Task goal:
Using the entries below, write out the line with "Open the Options menu", the line with "The height and width of the screenshot is (512, 1326).", and every line in between, exactly as each is written.

Information:
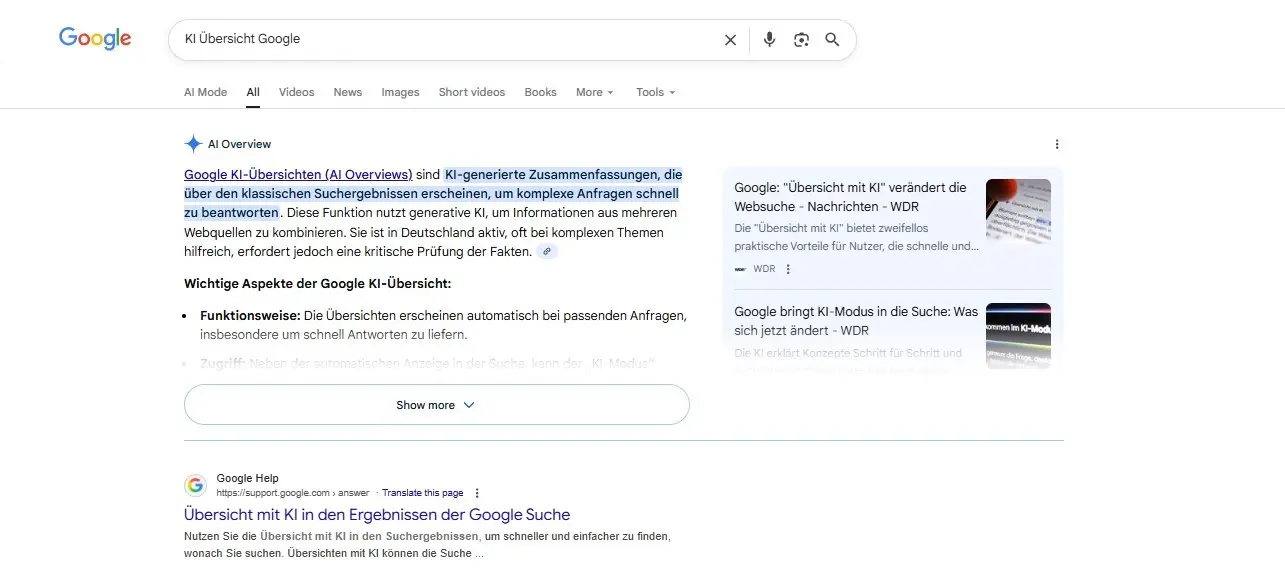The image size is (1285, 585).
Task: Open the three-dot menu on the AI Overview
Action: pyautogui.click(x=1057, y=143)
==
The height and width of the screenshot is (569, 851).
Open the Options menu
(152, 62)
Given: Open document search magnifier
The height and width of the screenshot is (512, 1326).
--
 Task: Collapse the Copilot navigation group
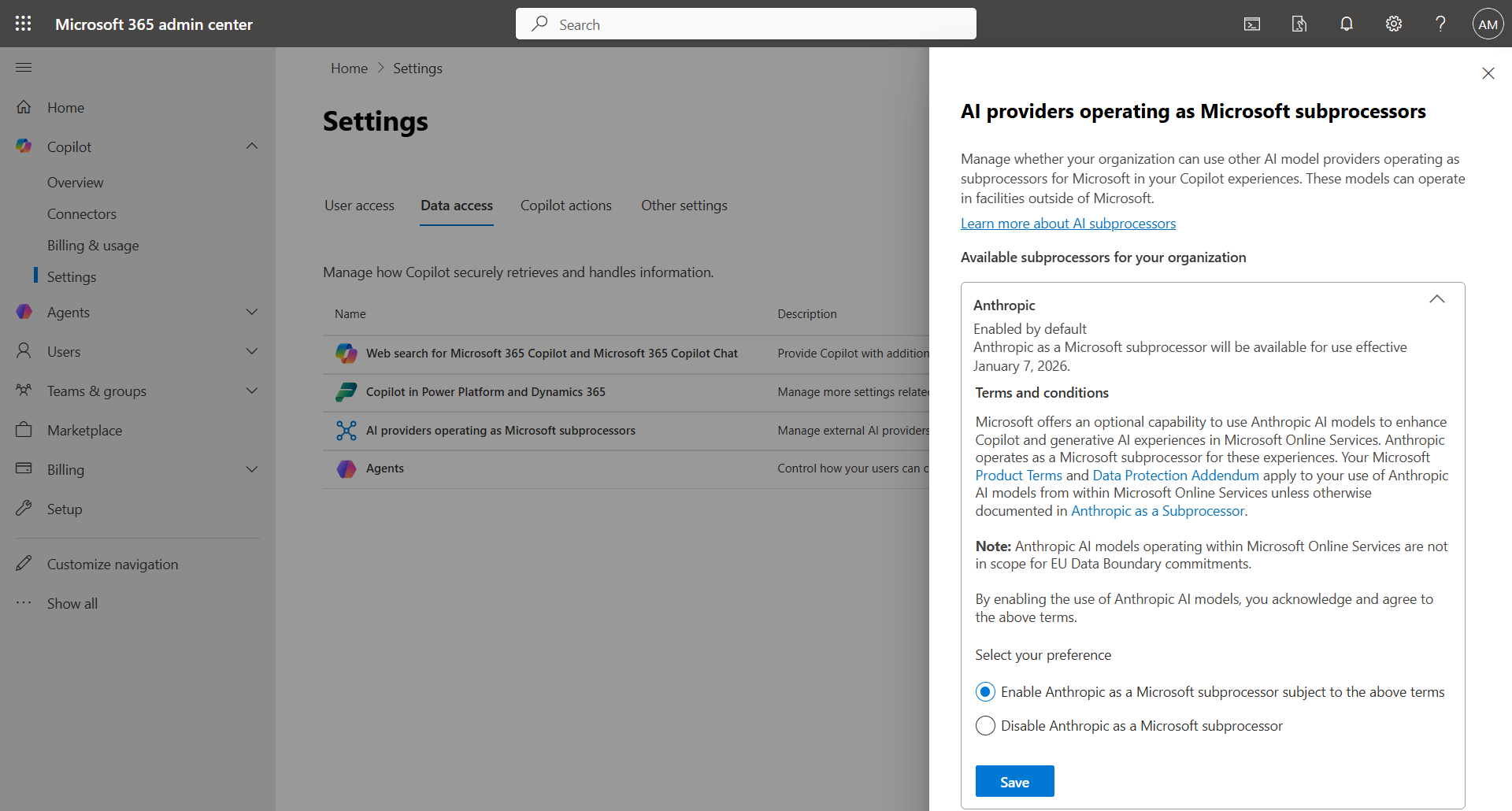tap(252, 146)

Answer area:
Open the Options menu
(152, 62)
Given: Open document search magnifier
The height and width of the screenshot is (512, 1326).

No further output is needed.